Monsieur Mendes, il ne faut pas réécrire l'histoire de la coordination des agences à l'échelle du Grand Est. J'entends bien que le département de la Moselle a pu passer un accord avec la région Grand Est, mais il ne faut pas imaginer que la création de la région Grand Est soit à l'origine de toute politique de développement économique, en tout cas dans le territoire alsacien. Je ne commenterai pas ce qui a pu se passer ailleurs dans la région, mais il est certain que la région Alsace n'a pas attendu la création du Grand Est pour s'intéresser au développement économique ou touristique.
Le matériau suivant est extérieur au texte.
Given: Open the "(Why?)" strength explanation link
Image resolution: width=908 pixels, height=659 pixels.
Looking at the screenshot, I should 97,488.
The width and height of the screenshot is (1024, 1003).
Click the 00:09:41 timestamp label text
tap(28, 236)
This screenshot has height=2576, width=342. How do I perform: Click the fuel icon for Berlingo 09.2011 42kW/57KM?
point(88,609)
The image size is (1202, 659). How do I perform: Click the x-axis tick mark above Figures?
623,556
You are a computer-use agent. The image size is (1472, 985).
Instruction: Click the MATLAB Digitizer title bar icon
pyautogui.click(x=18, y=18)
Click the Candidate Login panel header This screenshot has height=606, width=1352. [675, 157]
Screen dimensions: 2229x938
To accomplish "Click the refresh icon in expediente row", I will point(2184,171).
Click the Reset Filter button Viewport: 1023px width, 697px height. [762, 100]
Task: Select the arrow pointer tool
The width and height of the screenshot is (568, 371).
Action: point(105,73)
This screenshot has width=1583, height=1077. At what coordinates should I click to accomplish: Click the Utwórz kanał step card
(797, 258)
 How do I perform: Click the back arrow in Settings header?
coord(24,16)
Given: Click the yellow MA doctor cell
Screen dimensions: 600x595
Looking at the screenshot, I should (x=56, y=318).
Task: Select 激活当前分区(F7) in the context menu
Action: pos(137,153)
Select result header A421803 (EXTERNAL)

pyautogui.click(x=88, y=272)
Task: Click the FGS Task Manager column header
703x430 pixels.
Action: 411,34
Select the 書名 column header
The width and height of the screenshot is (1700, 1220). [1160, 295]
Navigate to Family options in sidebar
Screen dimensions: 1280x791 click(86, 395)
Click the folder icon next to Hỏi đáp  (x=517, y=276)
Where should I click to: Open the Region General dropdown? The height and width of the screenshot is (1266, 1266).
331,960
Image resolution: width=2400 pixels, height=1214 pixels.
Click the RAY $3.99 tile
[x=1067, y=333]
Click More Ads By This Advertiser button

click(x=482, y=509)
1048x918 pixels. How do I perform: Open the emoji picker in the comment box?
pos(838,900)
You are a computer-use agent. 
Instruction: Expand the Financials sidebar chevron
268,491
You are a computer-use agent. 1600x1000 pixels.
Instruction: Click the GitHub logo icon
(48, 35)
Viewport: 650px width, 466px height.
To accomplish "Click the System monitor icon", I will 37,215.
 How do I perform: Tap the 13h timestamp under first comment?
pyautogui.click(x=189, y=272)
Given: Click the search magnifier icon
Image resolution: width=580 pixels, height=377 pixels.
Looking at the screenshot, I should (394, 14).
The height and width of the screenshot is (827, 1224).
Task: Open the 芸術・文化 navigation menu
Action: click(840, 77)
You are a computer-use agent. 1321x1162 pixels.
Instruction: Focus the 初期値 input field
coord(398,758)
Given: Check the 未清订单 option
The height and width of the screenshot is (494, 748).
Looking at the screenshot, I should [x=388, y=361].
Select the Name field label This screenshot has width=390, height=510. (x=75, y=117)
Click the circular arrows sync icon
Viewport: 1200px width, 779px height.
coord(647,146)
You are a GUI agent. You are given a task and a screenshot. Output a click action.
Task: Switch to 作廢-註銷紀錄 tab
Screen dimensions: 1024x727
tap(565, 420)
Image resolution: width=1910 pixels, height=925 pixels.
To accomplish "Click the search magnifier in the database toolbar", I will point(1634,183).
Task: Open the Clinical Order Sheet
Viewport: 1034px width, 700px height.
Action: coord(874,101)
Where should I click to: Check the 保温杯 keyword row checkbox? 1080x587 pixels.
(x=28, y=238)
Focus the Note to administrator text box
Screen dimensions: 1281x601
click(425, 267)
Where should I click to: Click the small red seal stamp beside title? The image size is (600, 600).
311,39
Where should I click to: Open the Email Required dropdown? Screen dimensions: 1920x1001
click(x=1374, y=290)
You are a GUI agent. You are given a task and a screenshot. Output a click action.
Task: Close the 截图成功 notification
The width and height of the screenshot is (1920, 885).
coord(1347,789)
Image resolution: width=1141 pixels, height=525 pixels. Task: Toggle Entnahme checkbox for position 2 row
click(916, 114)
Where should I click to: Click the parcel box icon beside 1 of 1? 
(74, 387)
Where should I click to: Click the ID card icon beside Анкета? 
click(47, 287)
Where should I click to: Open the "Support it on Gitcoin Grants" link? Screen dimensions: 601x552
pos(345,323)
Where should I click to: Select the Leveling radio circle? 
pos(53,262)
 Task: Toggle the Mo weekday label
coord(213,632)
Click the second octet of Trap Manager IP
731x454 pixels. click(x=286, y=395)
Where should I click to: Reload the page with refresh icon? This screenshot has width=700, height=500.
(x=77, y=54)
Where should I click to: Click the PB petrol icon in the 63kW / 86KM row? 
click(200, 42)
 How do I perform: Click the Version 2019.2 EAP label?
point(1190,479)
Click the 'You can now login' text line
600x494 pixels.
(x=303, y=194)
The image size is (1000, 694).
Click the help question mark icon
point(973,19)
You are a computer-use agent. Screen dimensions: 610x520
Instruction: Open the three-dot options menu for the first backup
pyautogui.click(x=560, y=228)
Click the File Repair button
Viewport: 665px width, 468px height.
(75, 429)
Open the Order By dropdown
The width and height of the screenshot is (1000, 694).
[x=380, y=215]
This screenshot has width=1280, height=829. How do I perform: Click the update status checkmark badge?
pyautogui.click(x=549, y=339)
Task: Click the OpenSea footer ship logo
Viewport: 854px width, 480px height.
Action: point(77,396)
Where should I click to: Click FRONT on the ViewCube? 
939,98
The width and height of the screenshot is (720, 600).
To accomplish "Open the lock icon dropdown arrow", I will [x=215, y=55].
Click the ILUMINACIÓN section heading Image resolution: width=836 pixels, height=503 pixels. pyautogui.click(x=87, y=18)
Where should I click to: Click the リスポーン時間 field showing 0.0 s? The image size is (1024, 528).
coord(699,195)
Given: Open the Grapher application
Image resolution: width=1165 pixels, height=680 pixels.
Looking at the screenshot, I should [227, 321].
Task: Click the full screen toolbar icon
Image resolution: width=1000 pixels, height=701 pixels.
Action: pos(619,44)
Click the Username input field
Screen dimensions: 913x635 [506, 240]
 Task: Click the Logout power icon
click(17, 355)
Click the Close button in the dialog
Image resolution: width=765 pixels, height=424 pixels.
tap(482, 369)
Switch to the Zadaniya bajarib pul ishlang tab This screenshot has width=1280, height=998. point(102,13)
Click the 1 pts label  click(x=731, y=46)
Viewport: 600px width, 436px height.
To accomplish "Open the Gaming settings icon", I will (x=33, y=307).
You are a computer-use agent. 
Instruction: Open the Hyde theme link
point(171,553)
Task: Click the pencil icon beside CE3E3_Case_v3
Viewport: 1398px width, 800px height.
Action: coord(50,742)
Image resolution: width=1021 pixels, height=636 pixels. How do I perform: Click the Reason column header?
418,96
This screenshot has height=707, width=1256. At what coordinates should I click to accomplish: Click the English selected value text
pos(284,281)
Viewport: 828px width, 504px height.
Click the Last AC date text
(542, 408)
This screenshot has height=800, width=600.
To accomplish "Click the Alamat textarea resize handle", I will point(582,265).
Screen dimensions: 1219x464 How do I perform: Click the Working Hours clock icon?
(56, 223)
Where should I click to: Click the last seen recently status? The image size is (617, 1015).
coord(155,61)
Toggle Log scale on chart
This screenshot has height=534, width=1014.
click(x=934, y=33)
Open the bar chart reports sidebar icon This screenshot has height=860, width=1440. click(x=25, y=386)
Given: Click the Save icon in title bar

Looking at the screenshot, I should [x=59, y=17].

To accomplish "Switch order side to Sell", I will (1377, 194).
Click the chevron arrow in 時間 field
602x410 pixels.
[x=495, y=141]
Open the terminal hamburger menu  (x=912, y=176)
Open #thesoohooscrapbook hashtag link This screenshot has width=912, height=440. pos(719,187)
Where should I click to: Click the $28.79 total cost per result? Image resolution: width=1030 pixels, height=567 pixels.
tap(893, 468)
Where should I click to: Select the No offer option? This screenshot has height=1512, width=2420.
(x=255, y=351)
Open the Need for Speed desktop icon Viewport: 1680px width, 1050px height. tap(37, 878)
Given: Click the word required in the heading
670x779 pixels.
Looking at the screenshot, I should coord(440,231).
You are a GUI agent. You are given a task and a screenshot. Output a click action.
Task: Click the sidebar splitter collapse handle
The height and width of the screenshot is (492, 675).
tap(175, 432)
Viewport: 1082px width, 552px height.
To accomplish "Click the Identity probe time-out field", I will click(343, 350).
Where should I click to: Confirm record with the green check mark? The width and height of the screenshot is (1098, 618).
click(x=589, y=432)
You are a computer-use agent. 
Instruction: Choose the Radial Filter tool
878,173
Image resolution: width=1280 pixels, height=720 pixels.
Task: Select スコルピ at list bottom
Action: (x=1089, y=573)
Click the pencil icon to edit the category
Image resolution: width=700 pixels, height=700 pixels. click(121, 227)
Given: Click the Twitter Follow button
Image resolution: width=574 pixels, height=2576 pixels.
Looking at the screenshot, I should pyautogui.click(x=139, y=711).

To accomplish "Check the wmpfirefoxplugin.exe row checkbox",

Au contraire, elle a dû réorganiser tous les outils. L'Agence d'attractivité de l'Alsace, l'AAA, qui gérait le tourisme, le développement économique, endogène et exogène, et la marque « Alsace », était très opérationnelle. L'obligation de créer des comités régionaux du tourisme a complètement déstructuré l'AAA et il n'en reste plus grand-chose. Il faut maintenant trouver des organismes d'accueil. Cela ne doit pas se faire au détriment des politiques menées par les départements, notamment via l'agence « Alsace destination tourisme » qui résulte de la fusion des agences de développement touristique des deux départements. Rebattre les cartes en matière de gouvernance ne doit pas être le prétexte pour reprendre la main sur des politiques. L'enjeu, pour la Collectivité européenne d'Alsace, est de maîtriser le développement touristique et la stratégie de développement touristique.